* [What is required]: Output a character-exact copy of the data, images removed.

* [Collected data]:
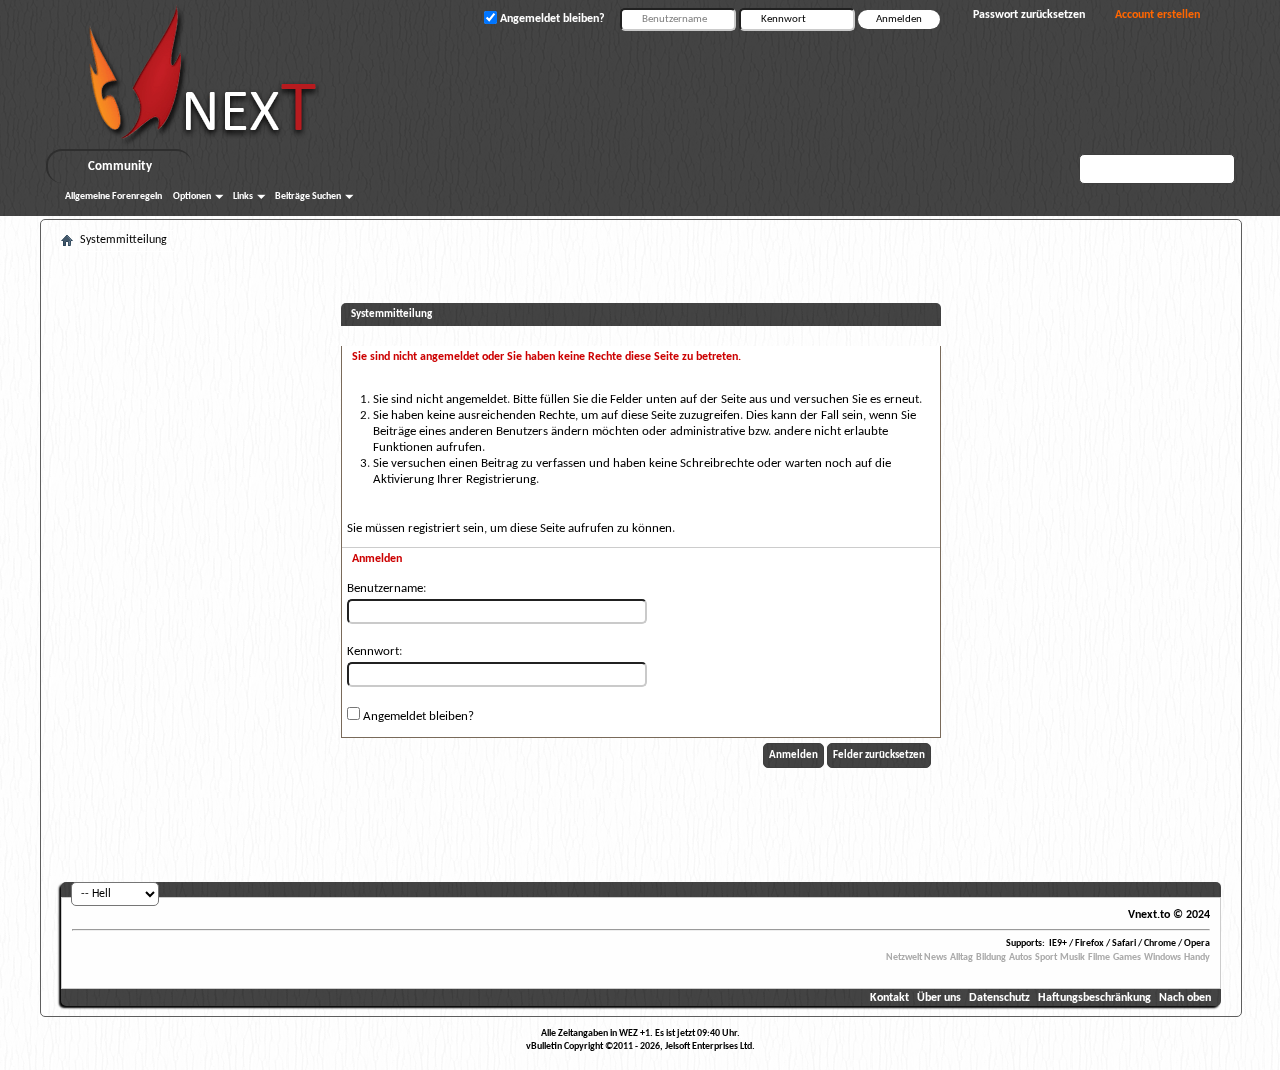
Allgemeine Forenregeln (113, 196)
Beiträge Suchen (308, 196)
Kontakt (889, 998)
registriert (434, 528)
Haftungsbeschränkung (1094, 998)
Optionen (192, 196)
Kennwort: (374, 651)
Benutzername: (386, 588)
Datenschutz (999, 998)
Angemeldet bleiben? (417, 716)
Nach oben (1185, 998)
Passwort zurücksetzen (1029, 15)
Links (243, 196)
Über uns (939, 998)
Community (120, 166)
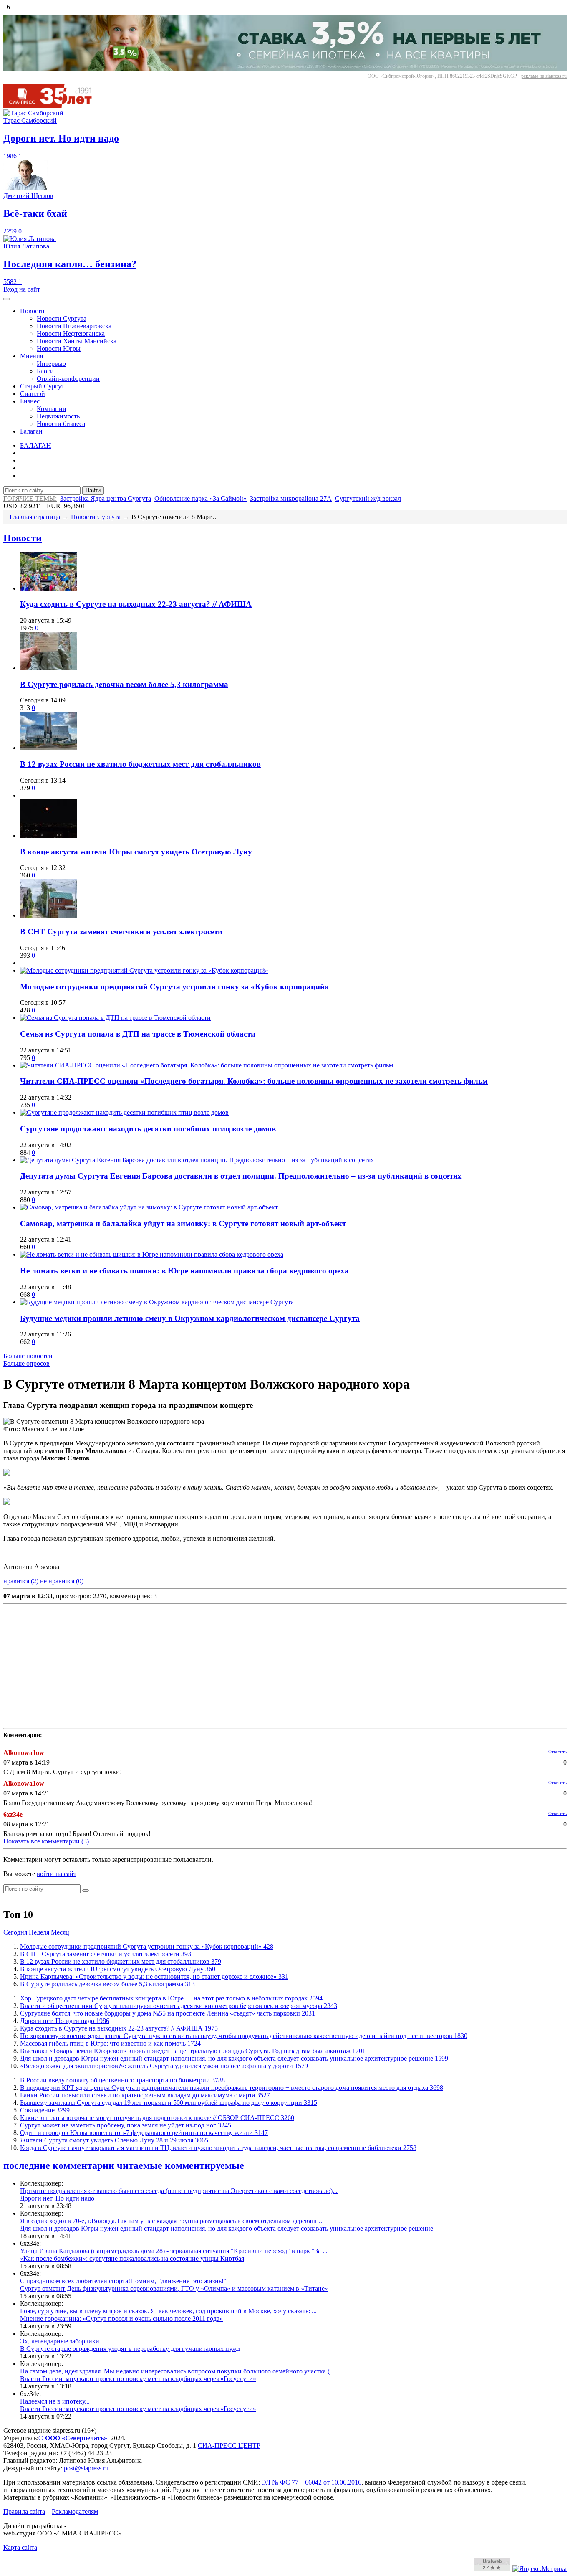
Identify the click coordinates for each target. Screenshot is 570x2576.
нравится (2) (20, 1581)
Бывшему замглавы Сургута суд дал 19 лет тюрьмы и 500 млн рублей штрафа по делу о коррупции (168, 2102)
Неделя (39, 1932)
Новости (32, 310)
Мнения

* [Output of the task]:
Allgemeine Forenregeln (113, 196)
Beiträge Suchen (308, 196)
Kontakt (889, 998)
registriert (434, 528)
Haftungsbeschränkung (1094, 998)
Optionen (192, 196)
Kennwort: (374, 651)
Benutzername: (386, 588)
Datenschutz (999, 998)
Angemeldet bleiben? (417, 716)
Nach oben (1185, 998)
Passwort zurücksetzen (1029, 15)
Links (243, 196)
Über uns (939, 998)
Community (120, 166)
Identify the click coordinates for each target. Screenshot is 570x2576.
нравится (2) (20, 1581)
Бывшему замглавы Сургута суд дал 19 лет тюрьмы и 500 млн рублей штрафа по делу о коррупции (168, 2102)
Неделя (39, 1932)
Новости (32, 310)
Мнения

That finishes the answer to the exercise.